Vivus, Inc, of Mountain View, Calif., sought FDA approval last year to market Qnexa for weight loss in adults. But the request was denied with the FDA citing potential heart problems and birth defects in babies born to women who take the drug. Now Vivus is asking for approval of Qnexa with labeling that would exclude use by women of child-bearing age.
Qnexa combines low doses of the stimulant phentermine — long used for short-term weight loss — and the anti-seizure and migraine drug topiramate, also known as Topamax.
In March 2011, the FDA required new warnings about the risk of birth defects with Topamax and generic topiramate when the medication is used during the first trimester of pregnancy, a time when many women do not even know that they are pregnant.
The FDA urged doctors to avoid giving Topamax to pregnant women or women who are of child-bearing age and at a high risk of pregnancy, as the agency determined that alternative epilepsy and migraine medications were available that may not carry the same risk.
Last fall, an FDA panel voted against the drug’s approval, citing North American drug registry data showing that babies born to women who took topiramate had up to a 20-fold increase in cleft palates.
Vivus Inc. president Peter Tam told WebMD that subsequent investigations involving other databases suggest that the risk for the oral birth defect is actually much lower.
Based on the new information, the FDA agreed to let the company resubmit its application for limited approval for use in adults who are not likely to become pregnant.
At the request of the FDA, the company is also examining more than a decade of medical claims records involving women who took topiramate during pregnancy to treat seizures, migraines, and other conditions, Tam says.
The newly published study included 1,267 severely obese people treated at 91 sites across the country. The study examined the subjects over the course of a year.
Diabetes specialist and study co-researcher W. Timothy Garvey, MD, of the University of Alabama at Birmingham, says based on the research Qnexa appears to be the most effective weight loss drug since the Fen-Phen weight loss regimen. Among patients who completed the study, the average weight loss for patients on the higher dose of Qnexa was 14.4% of body weight, compared to 6.7% among patients on the lower dose and 2.1% among patients taking a placebo.
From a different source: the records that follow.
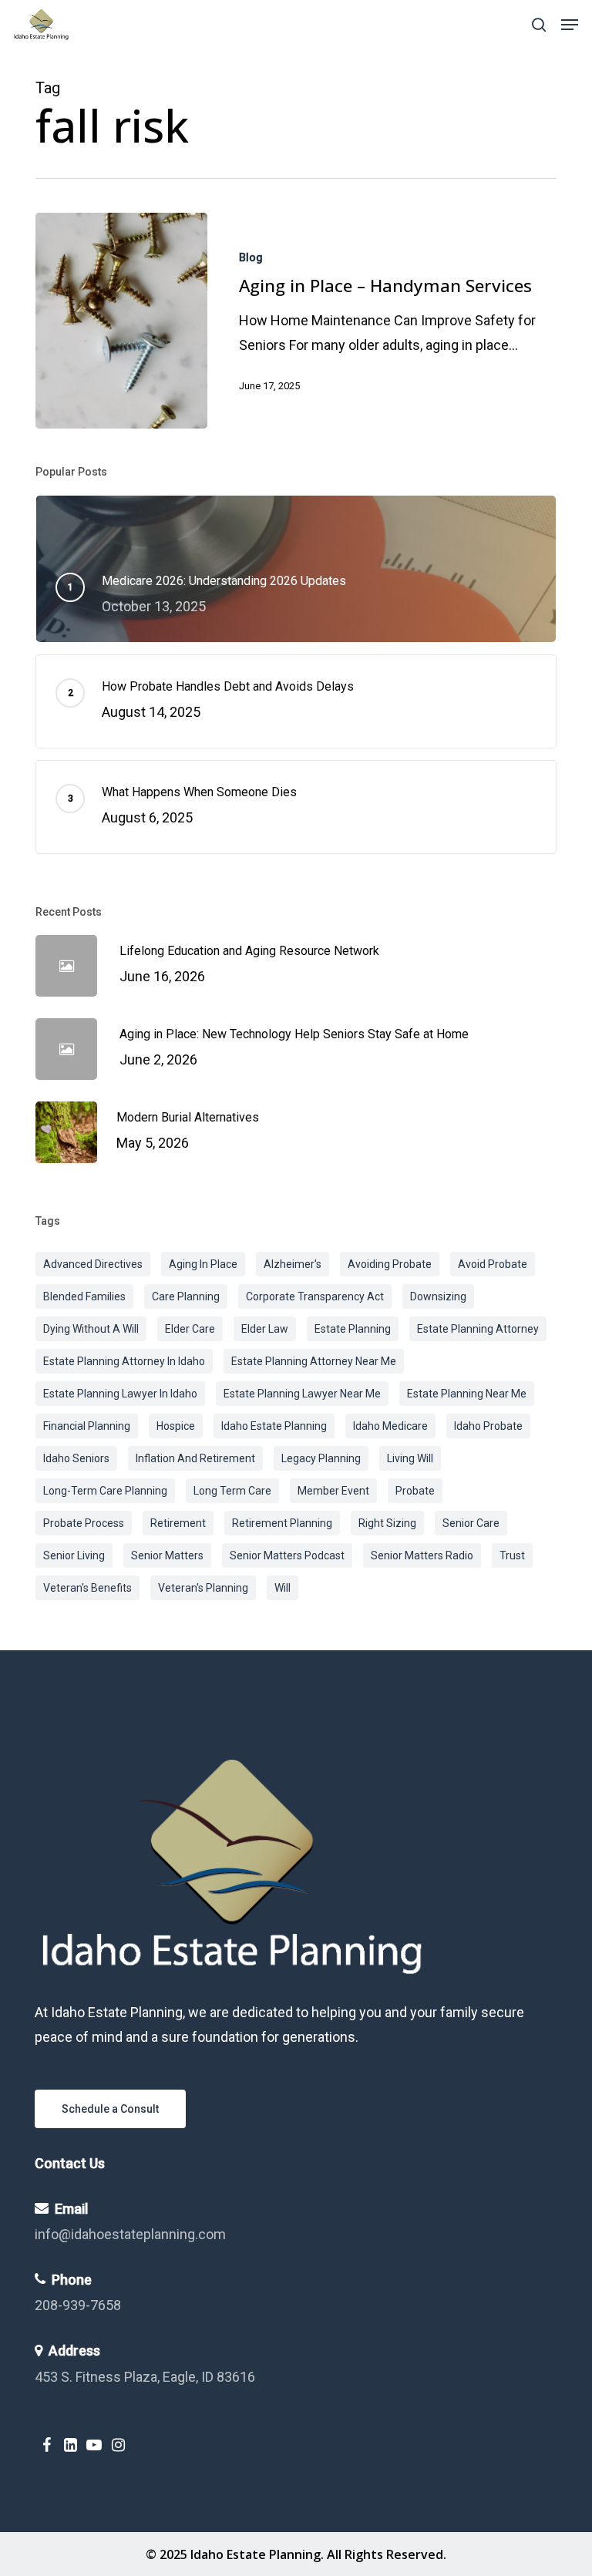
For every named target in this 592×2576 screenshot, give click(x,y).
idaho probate (488, 1426)
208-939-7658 (78, 2305)
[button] (569, 24)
Vivus President, Tam says he is optimistic that Qnexa will be approved. But he acknowledges that the weight loss drug industry has had a rocky road lately.
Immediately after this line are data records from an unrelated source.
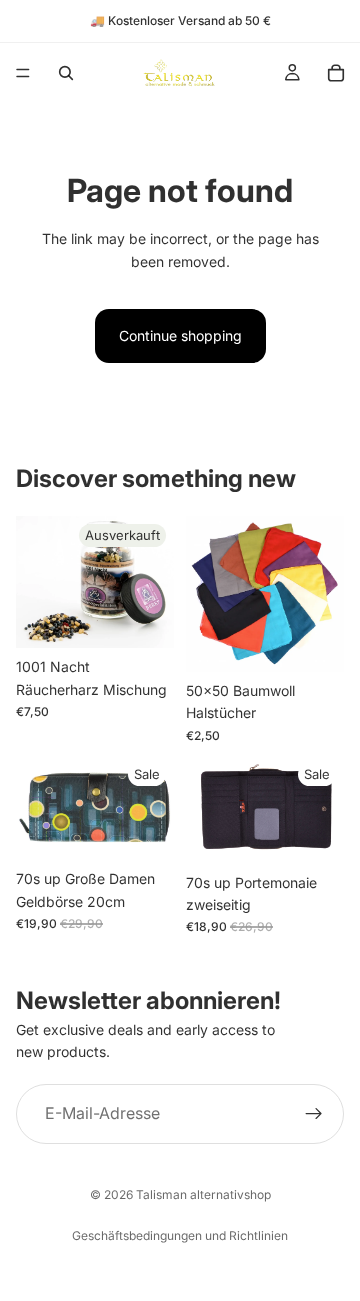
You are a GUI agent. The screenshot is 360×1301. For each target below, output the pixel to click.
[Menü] (23, 73)
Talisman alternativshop (203, 1194)
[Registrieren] (314, 1114)
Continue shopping (180, 335)
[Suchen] (66, 73)
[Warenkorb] (336, 73)
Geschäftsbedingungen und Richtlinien (180, 1235)
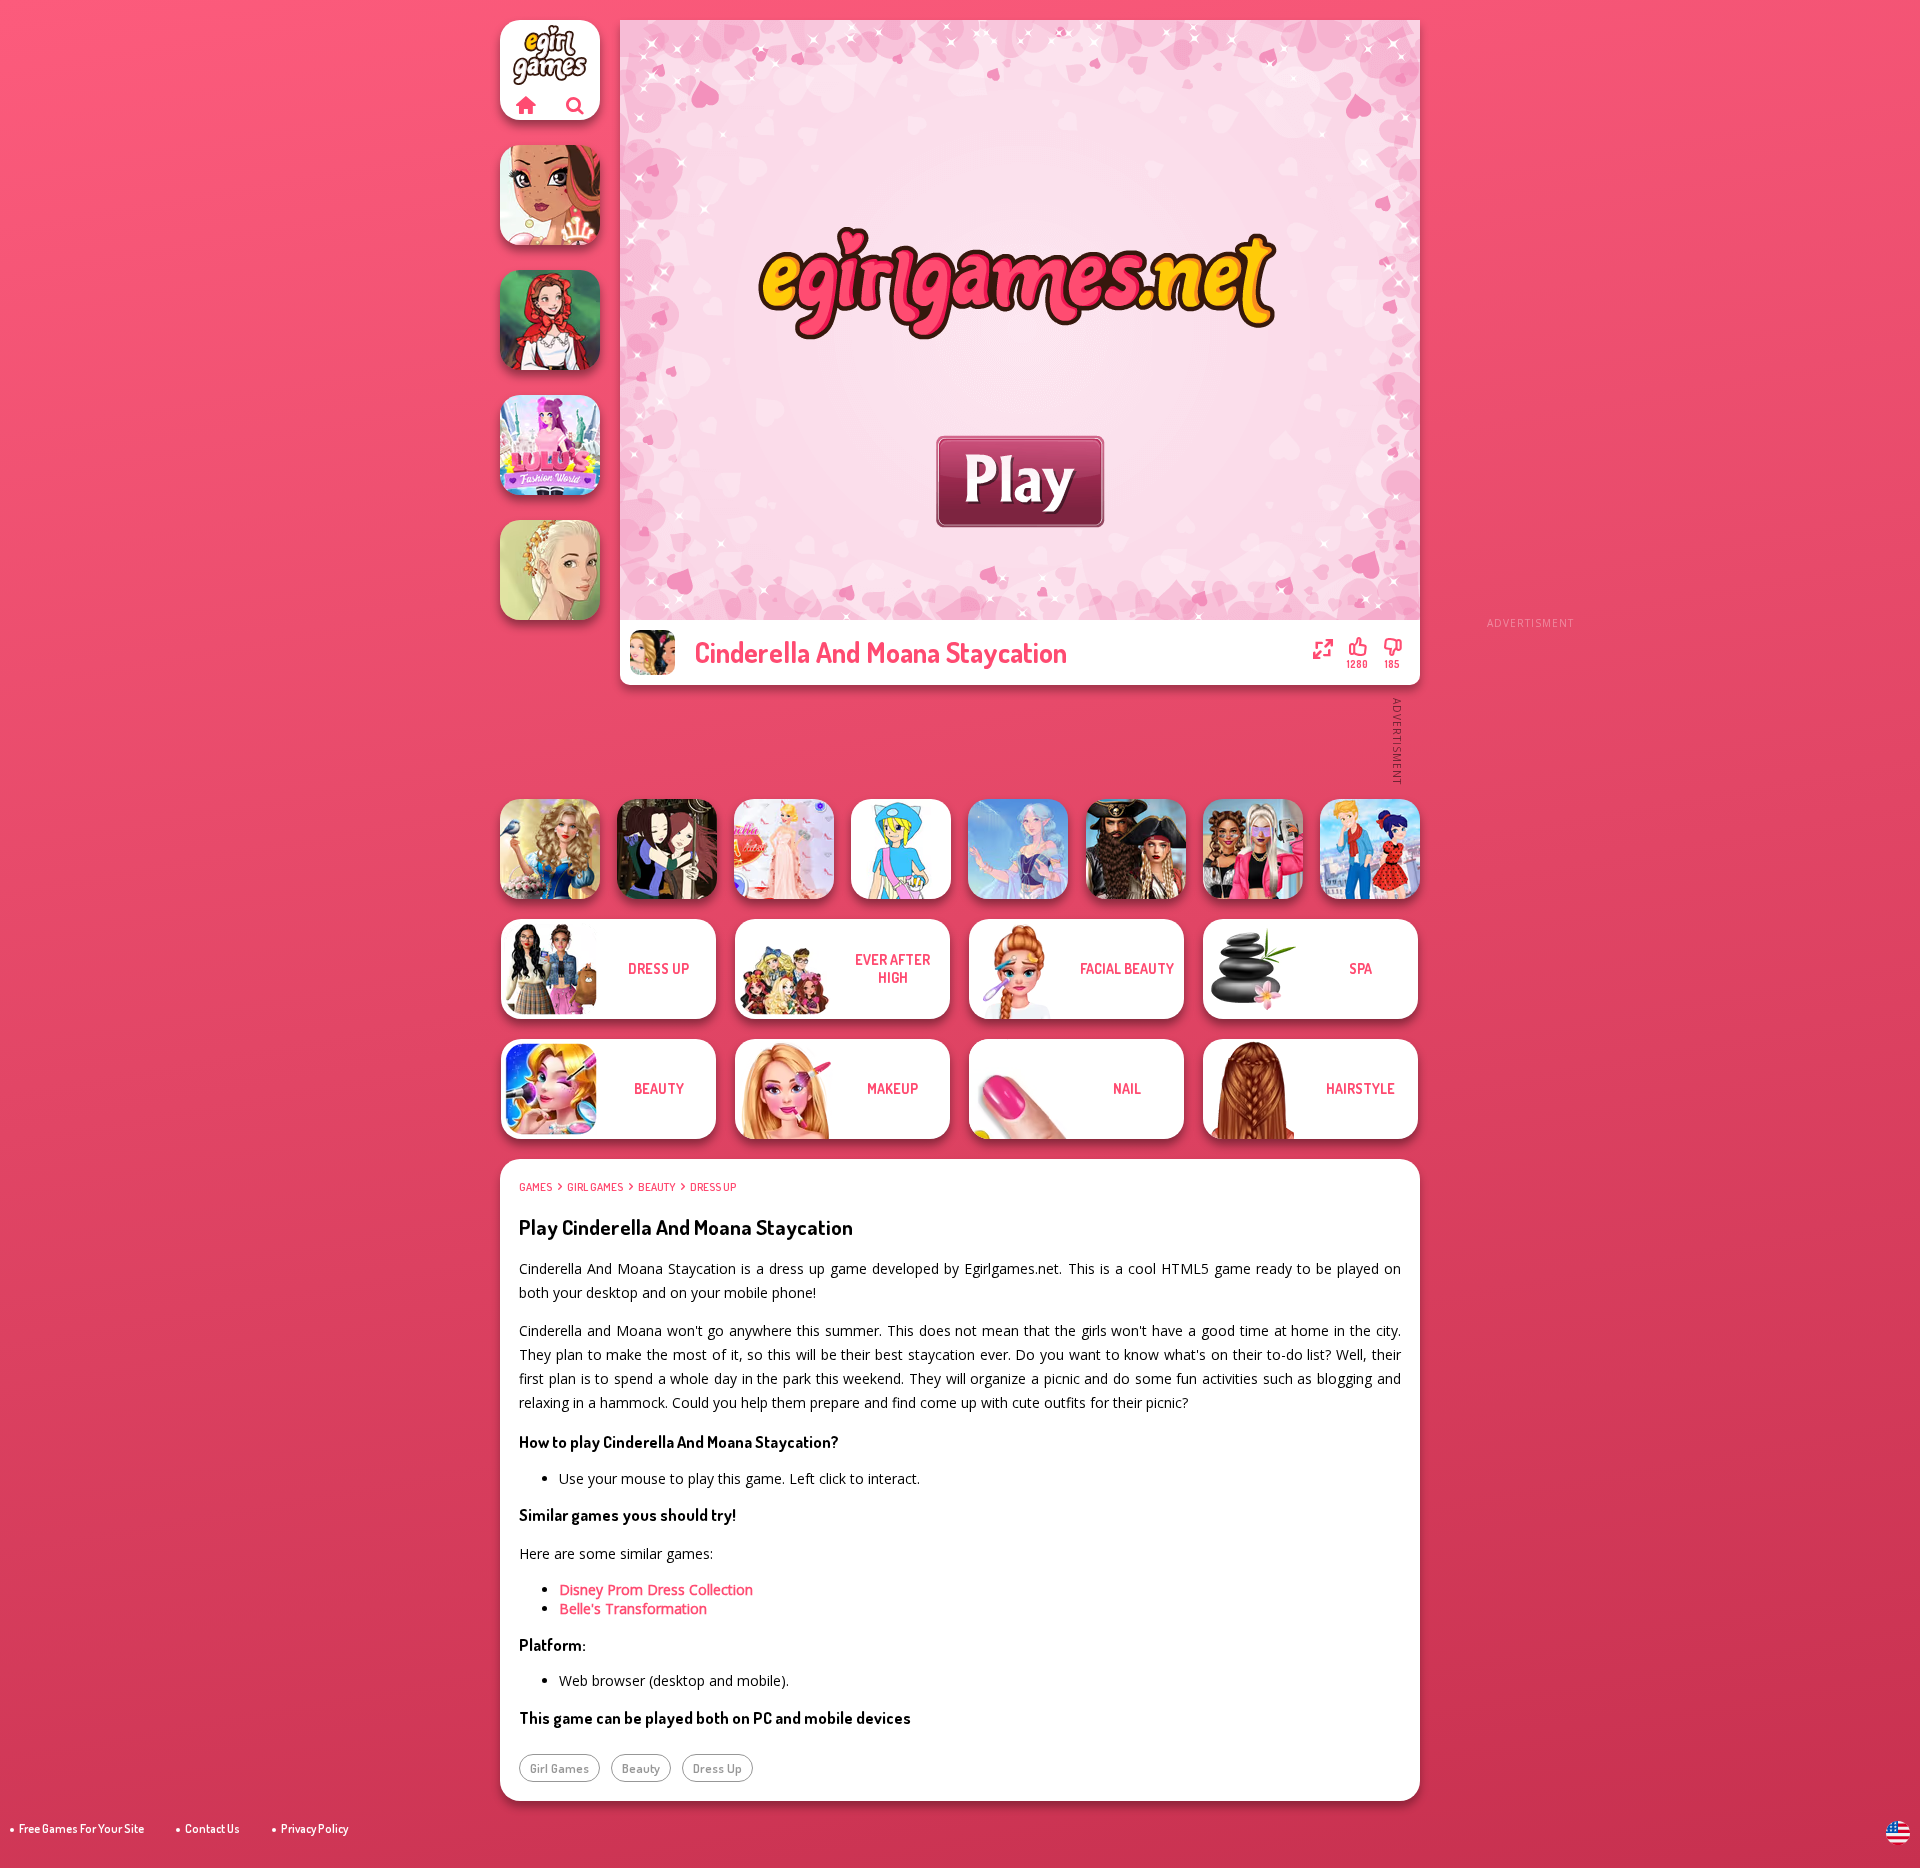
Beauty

Weight loss specialist Louis Aronne, MD, of Weill Medical College at Cornell University, says the FDA may feel pressure to approve Qnexa because it is effective, as long as the company shows that it can limit its use to those for whom it is approved.
Aronne directs the Comprehensive Weight Control Program at New York-Presbyterian Hospital.
“Obesity is a huge and growing medical problem and we need effective drugs to treat it,” he tells WebMD.
According to the company, the FDA is scheduled to make an approval decision next April. If approved, the drug could be commercially available soon after that.